Now with $n$ options for the first spot, and $n-1$ options for the second, this gives $n\times\left(n-1\right)$ possible combinations for the first two spots. For the first three spots we get $n\times\left(n-1\right)\times\left(n-2\right)$. We can repeat this uptil all spots are used, i.e. $n\times\left(n-1\right)\times\left(n-2\right)\times...\times\left(n-k+1\right)$. 

To put this in math notation we can make use of the factorial operator !. This indicates a product of all integers going from 1 to the indicated value. So for example $5! = 1\times2\times3\times4\times5$. If we would use $n!$ we get:
$$n! = 1\times2\times...\times\left(n-1\right)\times n$$
This is too much for what we need. We only need it to go up to $n-k-1$. We can get rid of the rest by dividing by $\left(n-k\right)!$.

$$\frac{n!}{\left(n-k\right)!} = \frac{1\times2\times...\times\left(n-k-1\right)\times\left(n-k\right)\times\left(n-k+1\right)\times...\times n}{1\times2\times...\times\left(n-k-1\right)\times\left(n-k\right)}$$

If you cross out the factors that the numerator and denominator have in common, all the factors in the denominator disappear and you are left with:
$$\frac{n!}{\left(n-k\right)!} = \left(n-k+1\right)\times\left(n-k+2\right)\times...\times n$$

So, for example if I roll four times, and interested in rolling twice a five, I get:
$$\frac{4!}{\left(4-2\right)!} = \left(4-2+1\right)\times 4= 3\times 4 = 12$$

These twelve options are first roll and second roll, first roll and third, first roll and fourth, second roll and first, second roll and third, etc.
(on roll 1-2, 1-3, 1-4, 2-1, 2-3, 2-4, 3-1, 3-2, 3-4, 4-1, 4-2, 4-3).

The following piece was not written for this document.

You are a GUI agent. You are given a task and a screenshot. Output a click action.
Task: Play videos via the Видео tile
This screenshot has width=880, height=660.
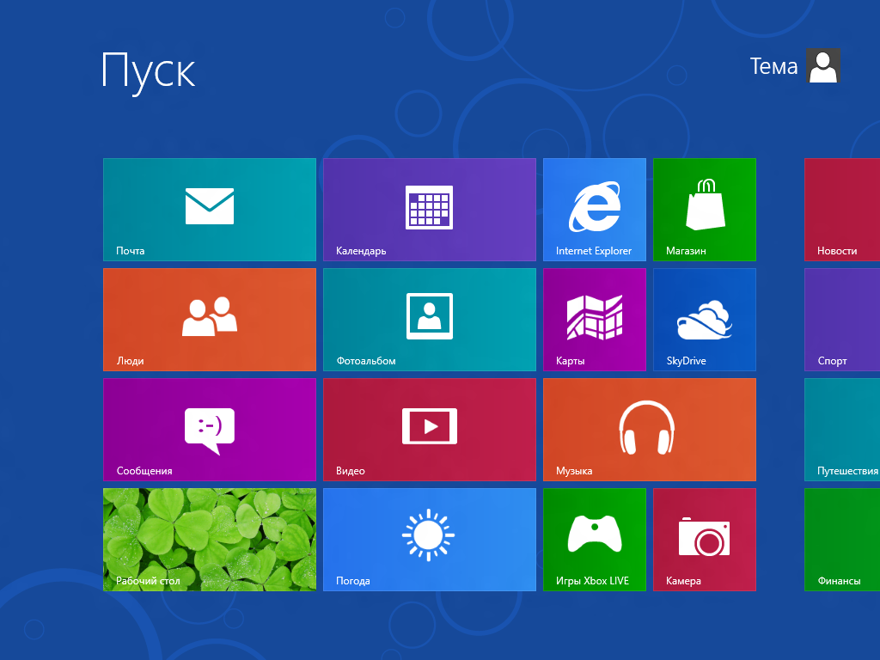coord(429,429)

However, as you might notice rolling a five on the first and second, would be the same as rolling it on the second and first. We have too many variations. We need to divide our result by how many of these will be the same. This depends on how many times we wanted a success. In the example it was twice a five, so 2. Now I can pick again out of 2 for my first one, and then only one option left for the second. So in general $k!$. If we were interested in rolling three times a five, then $k=3$ and we'll get for each variation $k!$ times.

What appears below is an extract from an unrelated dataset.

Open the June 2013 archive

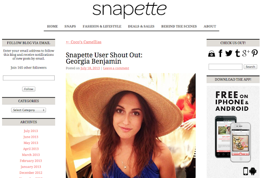point(31,137)
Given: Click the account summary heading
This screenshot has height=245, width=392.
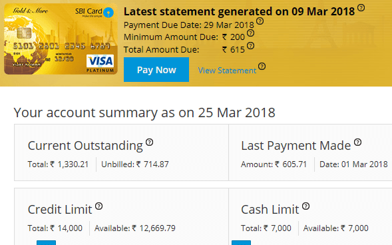Looking at the screenshot, I should click(x=144, y=113).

Finally we can create the formula for determining how many variations we have in our original example. We need to divide the previous formula by this $k!$:
$$\frac{\left(\frac{n!}{\left(n-k\right)!}\right)}{k!} = \frac{n!}{k!\left(n-k\right)!}$$

This is known as the binomial coefficient, and noted as:
$$\binom{n}{k} = \frac{n!}{k!\left(n-k\right)!}$$

Remember that this only produces how many variations we have, this still needs to be multiplied with our earlier found $p^k\times q^{n-k}$:
$$ \binom{n}{k}\times p^k \times q^{n-k} $$

This is the binomial probability mass function (bpm).